As this week comes to a close, the legislature has yet to finish its work on the budget and the State is nearing a possible government shutdown. What’s the holdup? While there are many issues including the Governor’s unconstitutional claim that he can simply not fund education, the issue that has tied up the legislature and left us in a stalemate at present comes down to a question of the size of the Permanent Fund Dividend. Should it meet the Statutory Formula (currently around $3,000)? Should it be reduced so that we can break the impasse on the Operating Budget and ensure that needed state services are not interrupted? Should we develop a new formula and pay a full Dividend this year? All of these are valid questions with strong constituencies. The answer lies in a place that will likely leave no one fully happy.

Earlier this year – and for the prior two years – I have proposed a Constitutional Amendment which, if passed in its most recent form, would place the Dividend in the Constitution with a new and sustainable formula. Under the current formula most analysts agree that eventually we would be faced with massive deficits in the near term and a depletion of the Fund and consequently an end to the Dividend in the long term. Neither is a good option. Under my plan, SS SJR 2  would propose a 4 percent annual use of the entire Permanent Fund (4 percent of Market Value, or POMV) with 50 percent dedicated to the Dividend and 50 percent dedicated to state services. While initially a reduced dividend (about $1,900 this year), the Dividend would grow with the robustness of the Fund and the draw on the Fund would be fundamentally sustainable.

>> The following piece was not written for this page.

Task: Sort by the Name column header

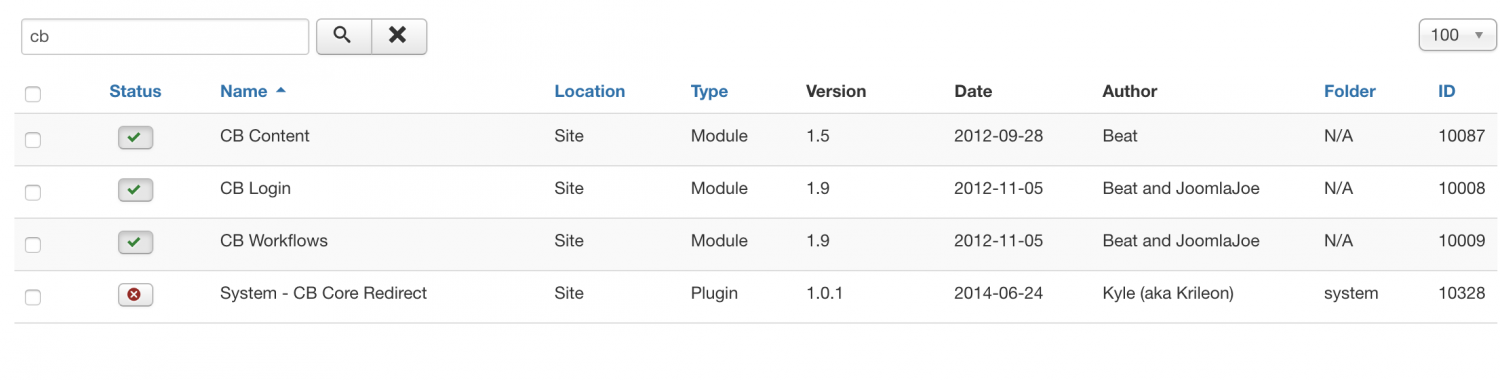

Alone this bill would not be sufficient to meet our obligations for state services. For the past seven years the legislature has diligently trimmed back the budget and this year an additional over $200 million was proposed to be cut by strong majorities in the House and the Senate. Most of us - Republican, Democrat, and Independent – agree that we have reached the limit of what we might cut without seriously harming the economy and the quality of life of our state. That means that, as I have written before, if we are to live within our means we need to get a fair share of our means. I have supported, and continue to support, a significant revision of the tax credit policy we presently provide the oil industry in Alaska. At present oil prices the oil industry receives a $8 per barrel credit against their taxes. I have supported a significant reduction in that tax credit, or its elimination, to ensure that we receive full value for our non-renewable resources in a manner that ensures we aren’t with empty holes in the ground and a slowly deteriorating state. The alternative to a fair tax rate on the oil and gas industry is higher crime rates, a breakdown of our infrastructure, a weakening education system that is showing significant improvement, and a loss of opportunity for all young Alaskans. That is not a future I hope – nor is it one we should allow to happen.

Today, this week, this month we must resolve the Dividend question for this year and set out a path for how we will address the Fund, the Dividend, and oil and gas taxes in future years. After reviewing all of these issues, I will not be supporting a full Dividend this year. While this will anger some of you and please others, it leaves me in a frustrating and uncomfortable place. But it is not my job to make everyone happy. It is my job to ensure we have a sustainable future that serves all Alaskans. We can’t afford a full dividend this year without risking our education and health care systems. 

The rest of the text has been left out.